Azerbaijan's parliament adopted a decision to deploy national servicemen as part of the UNMISS in South Sudan, where a lethal civil war has turned the country into a bloody battleground since the beginning of the conflict in 2013.
The UN is currently safeguarding the peace in South Sudan with a total of 17,000 troops including the 4,000-strong Regional Protection Force (RFP), and more than 2,000 UN police offers, according to official data from the international body. The United Nations Mission in South Sudan (UNMISS) was established on July 9, 2011, when South Sudan declared its independence from Sudan, forming what was then the newest country on the world map. UNMISS was primarily tasked to consolidate peace and security, and help create conditions for development in South Sudan.
A political standoff between South Sudan's President Salva Kiir and Vice-President Riek Machar occurred in 2013 leading to Machar’s removal from his post by Kiir due to his alleged participation in a coup. His dismissal sparked a six-year civil war between two influential tribes of Dinka and Nuer, which claimed more than 400,000 lives and displaces 2.24 million, according to stats released by the Council on Foreign Relations.
The intertribal conflict has since seen the armed groups targeting civilians along ethnic lines, committing rape and sexual violence, destroying property and looting villages, and recruiting children into their ranks. Soldiers from the Dinka ethnic group aligned with President Kiir and those from the Nuer ethnic group marched behind Machar.
In June 2018, Kiir and Machar signed the Khartoum Declaration of Agreement to initiate a ceasefire and negotiations. In August 2018, a power-sharing peace agreement signed by the government and Machar’s opposition party officially ended the civil war. Yet, only months later, continued clashes and attacks on civilians put the peace deal at serious risk of collapsing.
Azerbaijan is the first country in the Caspian region to commit troops to UNMISS. A helicopter group from Russia served in Juba from July 2011 to February 2012 as part of the UN’s efforts to launch a mission in Sudan for monitoring the fulfillment of the agreement between Khartoum and the South.

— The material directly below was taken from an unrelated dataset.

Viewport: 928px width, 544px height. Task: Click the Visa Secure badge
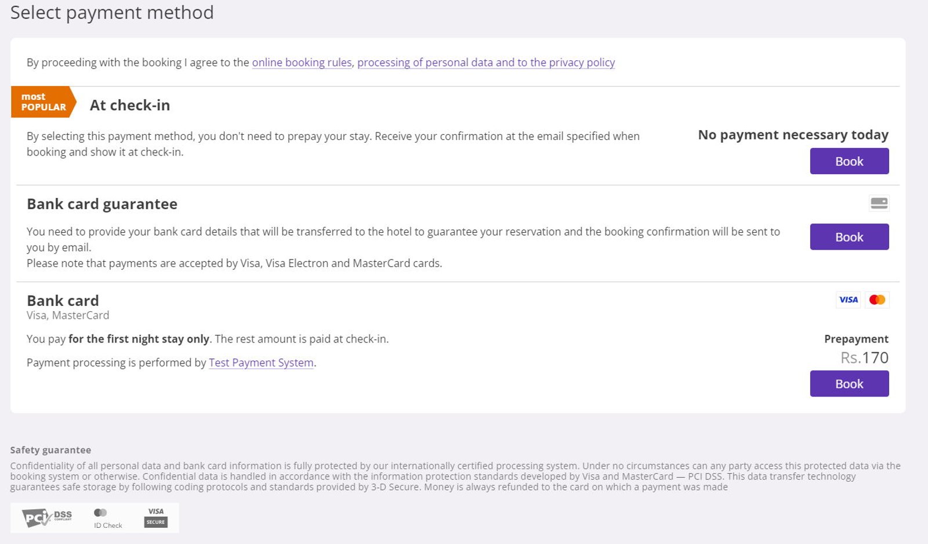pyautogui.click(x=156, y=517)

More than 3,000 Azerbaijani servicemen have supported various peace-building missions worldwide over the last two decades, including efforts in Iraq, Kosovo and Afghanistan, which has been the focus of Azerbaijan's longest-running international security mission. In January 2018, the overall number of Azerbaijani peacekeepers deployed in Afghanistan reached 120 as forces positioned in the vicinity of Kabul International Airport continue efforts to ensure the security of the airfield.